▶ _About this task_:
How many lines in the data below contain the string "computer"? State that number only.

*** Extracted data ***

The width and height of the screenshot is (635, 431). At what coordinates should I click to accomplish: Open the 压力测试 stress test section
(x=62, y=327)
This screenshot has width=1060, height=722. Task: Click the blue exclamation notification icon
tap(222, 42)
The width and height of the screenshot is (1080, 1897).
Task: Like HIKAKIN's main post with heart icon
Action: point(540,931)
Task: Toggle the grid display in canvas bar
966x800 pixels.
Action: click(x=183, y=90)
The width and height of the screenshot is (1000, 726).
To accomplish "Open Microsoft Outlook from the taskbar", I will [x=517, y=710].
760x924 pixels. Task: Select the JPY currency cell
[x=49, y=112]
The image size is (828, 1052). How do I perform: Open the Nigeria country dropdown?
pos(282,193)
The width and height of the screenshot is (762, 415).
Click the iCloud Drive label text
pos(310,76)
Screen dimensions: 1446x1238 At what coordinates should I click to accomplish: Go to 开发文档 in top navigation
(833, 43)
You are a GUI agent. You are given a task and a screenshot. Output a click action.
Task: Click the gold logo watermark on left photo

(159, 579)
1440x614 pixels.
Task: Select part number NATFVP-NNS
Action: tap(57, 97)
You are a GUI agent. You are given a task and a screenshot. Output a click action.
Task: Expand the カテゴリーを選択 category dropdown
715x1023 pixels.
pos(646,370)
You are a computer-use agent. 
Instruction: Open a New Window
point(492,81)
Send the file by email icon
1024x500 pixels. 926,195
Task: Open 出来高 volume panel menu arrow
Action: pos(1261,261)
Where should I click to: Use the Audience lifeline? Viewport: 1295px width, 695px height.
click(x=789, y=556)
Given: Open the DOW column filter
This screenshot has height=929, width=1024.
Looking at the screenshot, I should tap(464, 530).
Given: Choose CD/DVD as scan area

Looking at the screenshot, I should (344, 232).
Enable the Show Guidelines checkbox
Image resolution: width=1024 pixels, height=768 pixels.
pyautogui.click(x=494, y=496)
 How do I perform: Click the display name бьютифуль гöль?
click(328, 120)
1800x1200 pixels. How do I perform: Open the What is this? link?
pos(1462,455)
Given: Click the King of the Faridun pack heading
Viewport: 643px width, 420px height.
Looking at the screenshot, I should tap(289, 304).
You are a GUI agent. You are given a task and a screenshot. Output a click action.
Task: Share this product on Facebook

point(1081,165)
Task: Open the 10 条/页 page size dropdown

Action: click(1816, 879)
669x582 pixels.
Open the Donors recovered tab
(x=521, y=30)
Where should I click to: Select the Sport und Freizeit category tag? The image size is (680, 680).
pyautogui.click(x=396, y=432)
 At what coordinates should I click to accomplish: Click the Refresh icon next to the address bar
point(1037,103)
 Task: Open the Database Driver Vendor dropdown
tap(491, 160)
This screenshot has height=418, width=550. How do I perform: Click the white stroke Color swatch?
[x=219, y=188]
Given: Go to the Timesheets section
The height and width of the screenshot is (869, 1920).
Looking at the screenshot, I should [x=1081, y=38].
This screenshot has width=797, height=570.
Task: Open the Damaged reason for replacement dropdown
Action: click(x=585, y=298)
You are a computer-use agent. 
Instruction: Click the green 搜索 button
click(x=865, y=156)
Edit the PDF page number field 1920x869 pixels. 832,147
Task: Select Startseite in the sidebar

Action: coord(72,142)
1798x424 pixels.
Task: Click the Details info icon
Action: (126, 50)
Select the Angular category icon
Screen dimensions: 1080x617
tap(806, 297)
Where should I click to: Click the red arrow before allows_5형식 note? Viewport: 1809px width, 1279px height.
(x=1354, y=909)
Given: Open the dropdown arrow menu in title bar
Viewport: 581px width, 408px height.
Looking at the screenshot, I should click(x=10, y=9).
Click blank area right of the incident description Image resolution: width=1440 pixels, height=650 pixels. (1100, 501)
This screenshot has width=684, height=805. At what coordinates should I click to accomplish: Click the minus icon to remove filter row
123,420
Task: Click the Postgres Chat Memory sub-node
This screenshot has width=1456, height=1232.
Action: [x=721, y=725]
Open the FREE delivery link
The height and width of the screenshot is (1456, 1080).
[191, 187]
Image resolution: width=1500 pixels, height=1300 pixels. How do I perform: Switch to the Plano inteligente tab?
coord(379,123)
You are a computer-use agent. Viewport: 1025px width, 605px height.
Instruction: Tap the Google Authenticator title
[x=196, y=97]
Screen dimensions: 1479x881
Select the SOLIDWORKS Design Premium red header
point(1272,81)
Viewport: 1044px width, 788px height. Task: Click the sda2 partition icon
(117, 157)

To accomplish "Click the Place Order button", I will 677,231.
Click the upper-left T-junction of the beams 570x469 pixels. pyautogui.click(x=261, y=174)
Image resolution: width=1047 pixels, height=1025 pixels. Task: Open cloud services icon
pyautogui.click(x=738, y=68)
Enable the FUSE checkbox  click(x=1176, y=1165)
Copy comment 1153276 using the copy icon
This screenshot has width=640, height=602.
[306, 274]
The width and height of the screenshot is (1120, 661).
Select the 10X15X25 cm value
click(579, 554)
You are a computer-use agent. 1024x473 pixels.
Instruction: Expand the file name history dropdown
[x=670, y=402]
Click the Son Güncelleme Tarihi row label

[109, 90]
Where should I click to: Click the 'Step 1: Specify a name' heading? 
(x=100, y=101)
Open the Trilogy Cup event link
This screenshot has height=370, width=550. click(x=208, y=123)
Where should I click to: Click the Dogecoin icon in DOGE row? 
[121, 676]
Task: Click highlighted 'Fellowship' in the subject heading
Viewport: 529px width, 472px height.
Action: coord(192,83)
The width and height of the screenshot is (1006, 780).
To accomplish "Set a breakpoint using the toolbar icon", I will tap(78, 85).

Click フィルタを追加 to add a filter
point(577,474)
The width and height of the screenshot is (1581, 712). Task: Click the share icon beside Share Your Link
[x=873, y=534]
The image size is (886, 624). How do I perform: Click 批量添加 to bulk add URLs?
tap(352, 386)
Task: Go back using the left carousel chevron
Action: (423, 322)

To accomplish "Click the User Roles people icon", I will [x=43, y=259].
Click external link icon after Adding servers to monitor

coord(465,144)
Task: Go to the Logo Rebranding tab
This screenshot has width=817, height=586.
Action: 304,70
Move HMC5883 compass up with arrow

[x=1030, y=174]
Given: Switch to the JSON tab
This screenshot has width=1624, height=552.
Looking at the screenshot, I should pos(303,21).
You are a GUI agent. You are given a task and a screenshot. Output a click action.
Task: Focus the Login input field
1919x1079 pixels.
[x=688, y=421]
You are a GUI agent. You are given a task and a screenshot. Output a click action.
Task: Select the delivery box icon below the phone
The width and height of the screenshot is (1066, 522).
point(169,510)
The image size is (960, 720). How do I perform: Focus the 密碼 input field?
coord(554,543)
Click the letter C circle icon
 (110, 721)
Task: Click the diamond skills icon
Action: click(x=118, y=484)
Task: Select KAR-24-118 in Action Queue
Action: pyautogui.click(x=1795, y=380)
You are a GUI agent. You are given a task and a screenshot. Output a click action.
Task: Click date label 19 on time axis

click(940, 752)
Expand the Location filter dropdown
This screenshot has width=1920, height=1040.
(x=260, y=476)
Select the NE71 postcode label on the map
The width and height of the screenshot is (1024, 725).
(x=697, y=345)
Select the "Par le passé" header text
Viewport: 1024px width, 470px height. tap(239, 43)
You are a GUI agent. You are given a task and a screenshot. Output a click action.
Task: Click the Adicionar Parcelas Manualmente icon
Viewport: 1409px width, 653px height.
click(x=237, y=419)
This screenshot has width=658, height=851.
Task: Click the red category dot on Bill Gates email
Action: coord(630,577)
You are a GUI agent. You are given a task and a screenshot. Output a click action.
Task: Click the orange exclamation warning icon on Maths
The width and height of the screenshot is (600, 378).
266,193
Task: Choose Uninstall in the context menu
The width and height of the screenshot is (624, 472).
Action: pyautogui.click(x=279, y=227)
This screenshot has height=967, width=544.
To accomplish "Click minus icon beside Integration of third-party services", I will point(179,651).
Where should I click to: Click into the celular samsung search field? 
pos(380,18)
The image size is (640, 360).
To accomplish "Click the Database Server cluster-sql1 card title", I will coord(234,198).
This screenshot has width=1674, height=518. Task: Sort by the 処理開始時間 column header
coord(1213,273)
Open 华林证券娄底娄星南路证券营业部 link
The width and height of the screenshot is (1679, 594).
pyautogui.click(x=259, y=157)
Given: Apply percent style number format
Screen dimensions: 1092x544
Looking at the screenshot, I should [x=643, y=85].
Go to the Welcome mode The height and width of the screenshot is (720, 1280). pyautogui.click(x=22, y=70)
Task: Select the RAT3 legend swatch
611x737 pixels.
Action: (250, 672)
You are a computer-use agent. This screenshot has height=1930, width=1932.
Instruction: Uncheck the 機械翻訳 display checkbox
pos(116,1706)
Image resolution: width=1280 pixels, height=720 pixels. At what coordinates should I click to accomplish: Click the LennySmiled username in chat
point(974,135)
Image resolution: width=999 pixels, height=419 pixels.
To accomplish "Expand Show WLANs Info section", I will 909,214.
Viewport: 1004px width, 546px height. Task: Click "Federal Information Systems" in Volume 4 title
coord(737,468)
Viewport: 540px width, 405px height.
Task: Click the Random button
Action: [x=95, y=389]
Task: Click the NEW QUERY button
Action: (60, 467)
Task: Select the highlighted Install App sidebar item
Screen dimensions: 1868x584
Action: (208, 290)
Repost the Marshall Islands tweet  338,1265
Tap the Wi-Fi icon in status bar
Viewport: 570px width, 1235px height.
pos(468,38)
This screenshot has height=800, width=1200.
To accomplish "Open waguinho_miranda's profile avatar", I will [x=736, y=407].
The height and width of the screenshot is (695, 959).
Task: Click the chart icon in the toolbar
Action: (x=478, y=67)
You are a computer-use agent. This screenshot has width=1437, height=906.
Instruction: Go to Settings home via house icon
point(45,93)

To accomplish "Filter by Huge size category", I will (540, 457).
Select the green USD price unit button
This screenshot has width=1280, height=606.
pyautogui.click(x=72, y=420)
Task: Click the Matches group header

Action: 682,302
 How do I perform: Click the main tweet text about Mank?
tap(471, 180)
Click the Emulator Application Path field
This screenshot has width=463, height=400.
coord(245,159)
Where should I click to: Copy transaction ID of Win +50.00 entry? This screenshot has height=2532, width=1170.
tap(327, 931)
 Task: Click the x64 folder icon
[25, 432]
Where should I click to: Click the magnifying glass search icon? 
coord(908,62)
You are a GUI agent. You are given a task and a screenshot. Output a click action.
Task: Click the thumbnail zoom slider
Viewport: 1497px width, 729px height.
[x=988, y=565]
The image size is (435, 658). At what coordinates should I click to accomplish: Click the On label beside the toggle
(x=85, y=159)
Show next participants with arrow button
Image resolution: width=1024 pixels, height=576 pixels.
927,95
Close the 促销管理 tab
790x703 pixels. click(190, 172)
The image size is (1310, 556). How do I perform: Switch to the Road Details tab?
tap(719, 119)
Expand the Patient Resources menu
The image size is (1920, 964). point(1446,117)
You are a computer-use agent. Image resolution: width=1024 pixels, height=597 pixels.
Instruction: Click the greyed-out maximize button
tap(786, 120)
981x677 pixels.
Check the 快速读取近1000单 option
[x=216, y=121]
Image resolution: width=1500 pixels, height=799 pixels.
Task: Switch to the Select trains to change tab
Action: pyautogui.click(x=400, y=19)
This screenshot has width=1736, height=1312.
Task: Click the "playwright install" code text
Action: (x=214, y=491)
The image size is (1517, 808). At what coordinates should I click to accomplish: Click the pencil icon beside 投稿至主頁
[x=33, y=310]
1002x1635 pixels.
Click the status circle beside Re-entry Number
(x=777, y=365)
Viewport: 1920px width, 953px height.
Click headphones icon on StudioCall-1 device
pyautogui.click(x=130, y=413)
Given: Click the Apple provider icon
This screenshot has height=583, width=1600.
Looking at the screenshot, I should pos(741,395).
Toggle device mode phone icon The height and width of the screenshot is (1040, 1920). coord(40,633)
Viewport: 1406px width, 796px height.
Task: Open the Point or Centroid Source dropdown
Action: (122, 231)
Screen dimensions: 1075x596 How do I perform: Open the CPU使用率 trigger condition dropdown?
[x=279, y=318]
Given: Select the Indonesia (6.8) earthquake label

*** End of Extracted data ***

▶ _Solution for this problem_:
7